2. On est beaucoup moins d’accord sur les relations entre Luc et Matthieu. Le problème se pose non seulement pour les parties de ces évangiles qu’ils ont en commun avec Marc, mais surtout pour d’autres parties considérables, qui ne figurent pas dans Marc, et où tous deux marchent parallèlement, avec de notables ressemblances non seulement de fond, mais de forme. Il se complique du fait que, en d’autres parties, les divergences sont telles entre les deux évangélistes qu’il paraît difficile qu’ils se soient connus mutuellement : si, par exemple, Luc avait eu sous les yeux les récits de l’enfance de Jésus et les récils de la résurrection, tels qu’ils sont dans notre I er évangile, il n’aurait pas rédigé, semble-t-il, les premiers et les derniers chapitres de son propre récit avec une si complète

indépendance à l’égard de son devancier. Dans ces conditions, on serait assez porté à mettre sur le compte d’une tradition orale commune les ressemblances entre Matthieu et Luc. Et c’est la solution acceptée par plusieurs exégètes catholiques. Mais ces ressemblances sont cependant de telle nature que, sans pouvoir aboutir sur ce point à des conclusions certaines, on est porté à admettre, pour les expliquer, une dépendance littéraire des deux évangiles l’un par rapport à l’autre. En effet, à côté d’un certain nombre de passages où la ressemblance est moins étroite ou qui ont le caractère de sentences faciles à retenir de mémoire (cf. une liste de ces cas dans Lagrange, Évangile selon saint Luc, p. lxxiv), il en est d’autres où la tradition orale ne paraît pas suffisante (par exemple, Luc, x, 21-24 = Matth., xi, 25-27 ; Luc, xi, 33-36 = Matth., v, 15, vi, 22-23). Presque toujours il s’agit alors de paroles plutôt que de récits. Et ce qui donne à ces ressemblances verbales une portée plus grande, c’est qu’on a affaire à des groupements de sentences, qui se retrouvent identiques dans Matthieu et dans Luc, alors que la suite des idées n’imposait pas ces groupements : exemple caractéristique dans Luc, xii, 2-9 = Matth., x, 26-34. Pour expliquer ces faits, les critiques partisans de la théorie des deux sources supposent que les rédacteurs du premier et du troisième évangile ont utilisé une source commune, qui serait un recueil de discours et sentences du Seigneur, peut-être les Logia attribués à Matthieu par Papias, ou plutôt une traduction grecque de ces Logia. Cette hypothèse étant incompatible avec l’authenticité (littéraire) du Matthieu canonique, les exégètes, qui ne veulent pas s’écarter sur ce point du sentiment traditionnel et qui, par conséquent, maintiennent l’identité substantielle du Matthieu grec avec l’évangile araméen de saint Matthieu, doivent recourir à d’autres hypothèses, telles que celle proposée par le P. Lagrange : « Si l’on veut tenir compte de tous les aspects de la situation, le mieux est peut-être de supposer que Luc n’a pas eu sous les yeux notre Matthieu canonique, mais qu’il en a connu au moins des extraits en grec, comprenant les discours, dans leur ordre actuel et tels qu’ils sont, sauf quelques retouches, dans le texte de Matthieu. » Évangile selon saint Luc, p. LXXXV.

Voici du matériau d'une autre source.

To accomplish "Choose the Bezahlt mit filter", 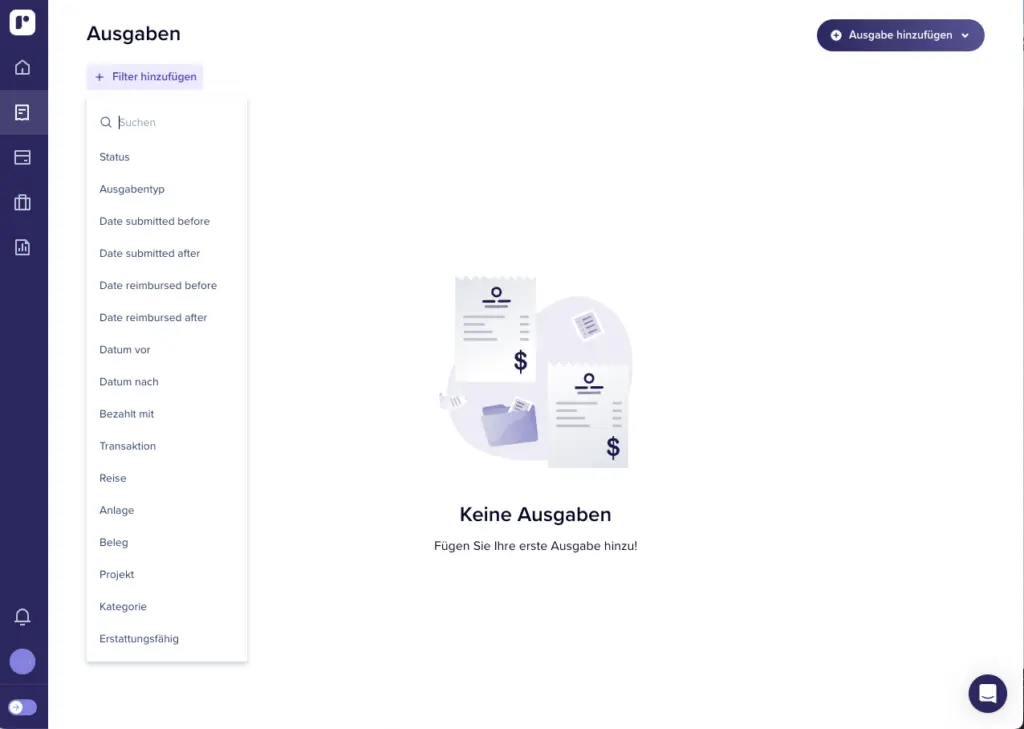I will click(127, 414).
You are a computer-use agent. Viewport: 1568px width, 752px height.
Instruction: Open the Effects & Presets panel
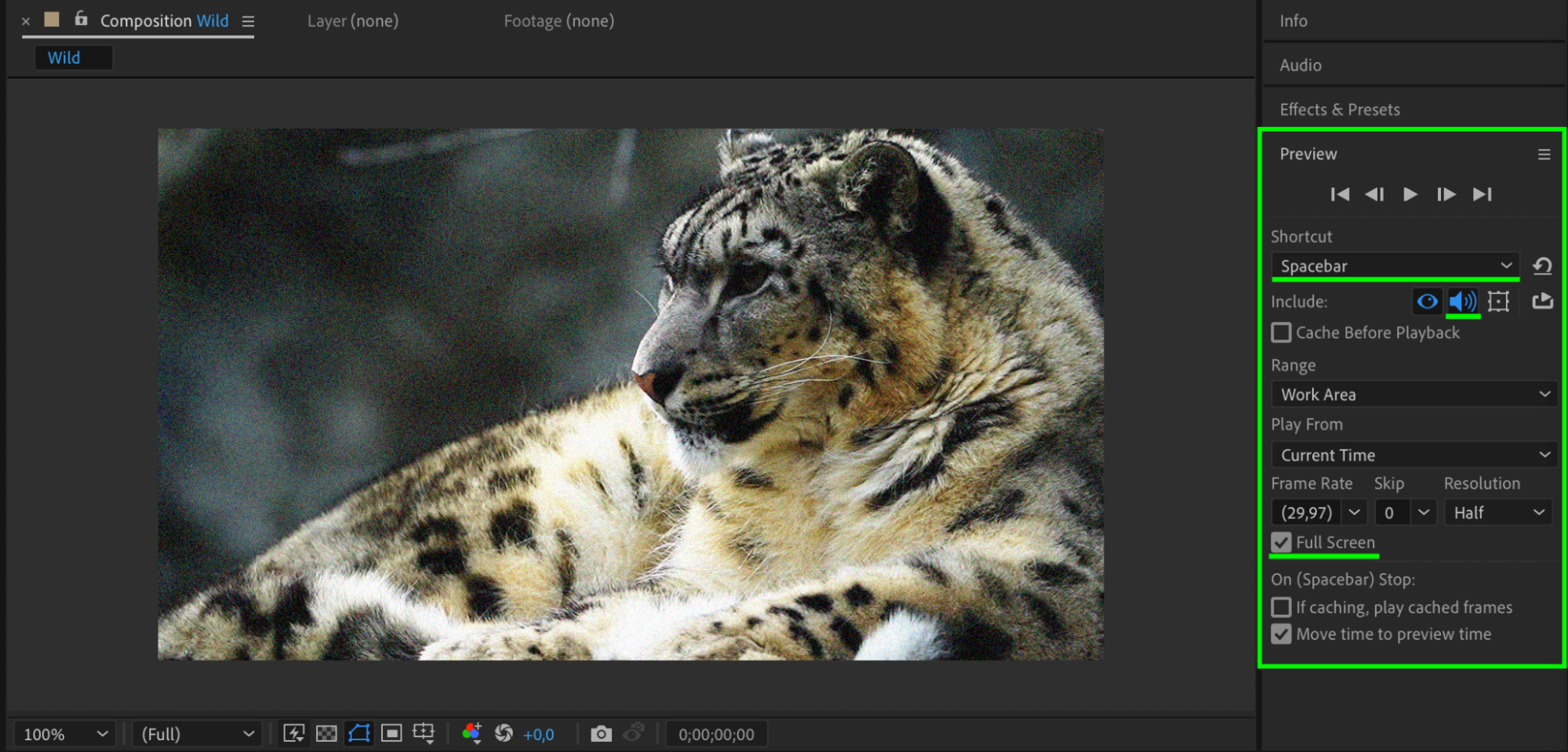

3. La comparaison entre Matthieu et Marc fait ressortir les trois faits suivants : la matière contenue dans Marc se retrouve presque complètement dans Matthieu (les principales omissions sont : Marc, i, 21-28 ; i, 35-38 ; iv, 26-29 ; vii, 31-37 ; viii, 22-26 ; ix, 38-40 ; xii, 41-44) ; l’ordre des péricopes est à peu près constamment le même dans les deux évangiles, à partir de Matth., xiv, l=Marc, VI, 14 ; il y a souvent identité verbale dans les passages parallèles.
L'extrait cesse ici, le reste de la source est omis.